5 Lessons Learned: Investments

How To Improve Your Real Estate Investment Choices By Avoiding Capital Gains

For the past years, investors of real estate have been very profitable. But the market is changing and it may be time for many investors to be on the lookout for a new strategy. For those who own rentals, the trend was to buy a rental property, see it appreciate, and buy another rental property using a 1031 tax-deferred exchange to eliminate current capital gains taxes on the profits. However, there simply aren’t as many solid investment properties available in today’s real estate market. The increase in the prices are real estate has not remained in balance together with the rental income. If you are thinking about selling your investment properties now, you probably are concerned about the massive tax bill you will face.

Low net rent income, demanding tenants, and a large amount of equity at risk have caused almost all real estate owners to consider selling their real estate. But there are countless investors who feel they are “stuck” with property right now that they’d rather sell. Many are hesitant to reinvest in a new 1031 exchange property because of low rental rates, but are unwilling to cash out on the property out of fear of paying considerable capital gains taxes.
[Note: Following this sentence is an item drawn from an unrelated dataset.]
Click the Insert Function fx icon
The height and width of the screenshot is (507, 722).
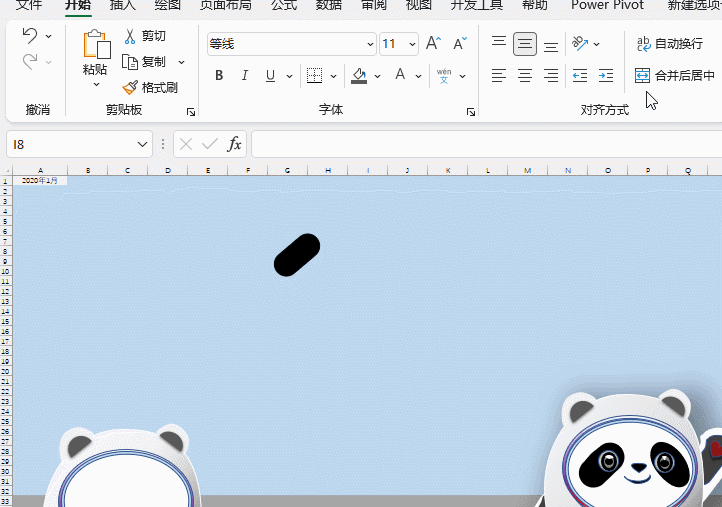[235, 145]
The news today is that for many owners and investors, it is important to understand that a Private Annuity Trust offers a way to defer paying capital gains taxes, create a lifetime income and protect your assets as well.
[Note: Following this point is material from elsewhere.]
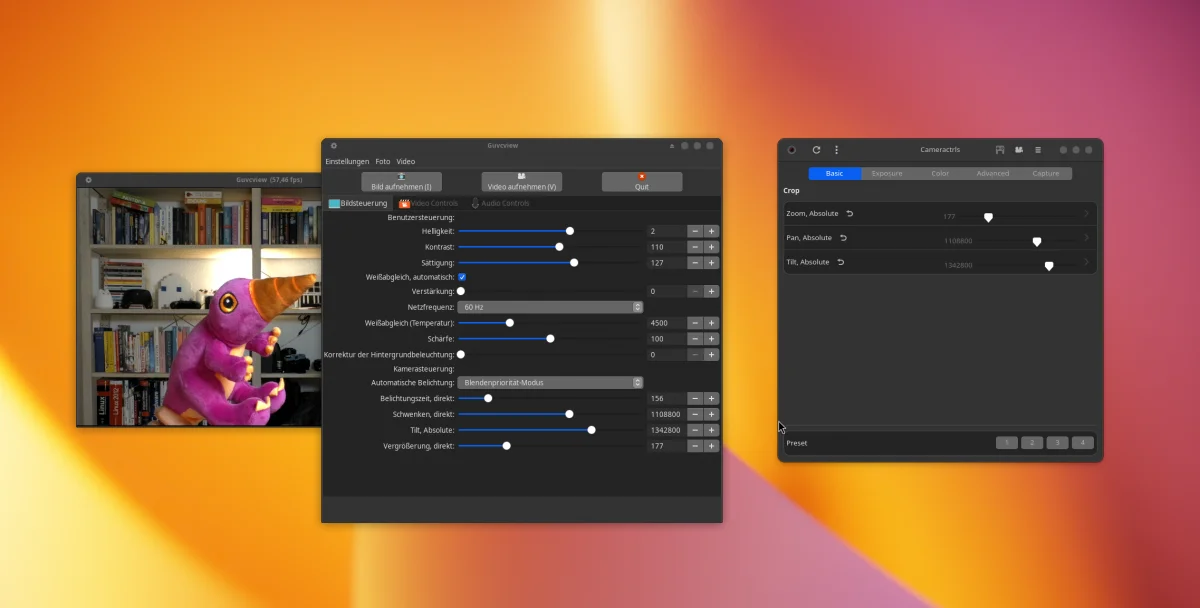
Task: Click the video camera icon in Cameractrls header
Action: pos(1019,150)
With the Private Annuity Trust, real estate investors have a safe and legal way to exit from the labor of property management, the aggravations in dealing with most of the tenants, and the anxiety of wondering how property values will fare in the present real estate market.Instead investors can avoid making hasty decisions, feel out the market, and decide whether or not they even want to stay in real estate.

When the property is ultimately sold, the Trust can begin providing a lifetime stream of income, with taxes deferred over the seller’s lifetime. The Trust assets are protected from lawsuits, and creditors, and the assets in the Trust can eventually pass to the seller’s beneficiaries without worry about the present prevailing 46% estate tax rate. Many investors are concerned that due to significant property appreciation over the last several years, they are now too heavily invested in real estate.

Payments from the trust don’t need to begin right away-not until age seventy. Perhaps its time to take back the control you deserve over your real estate investment career and begin investing on your own terms.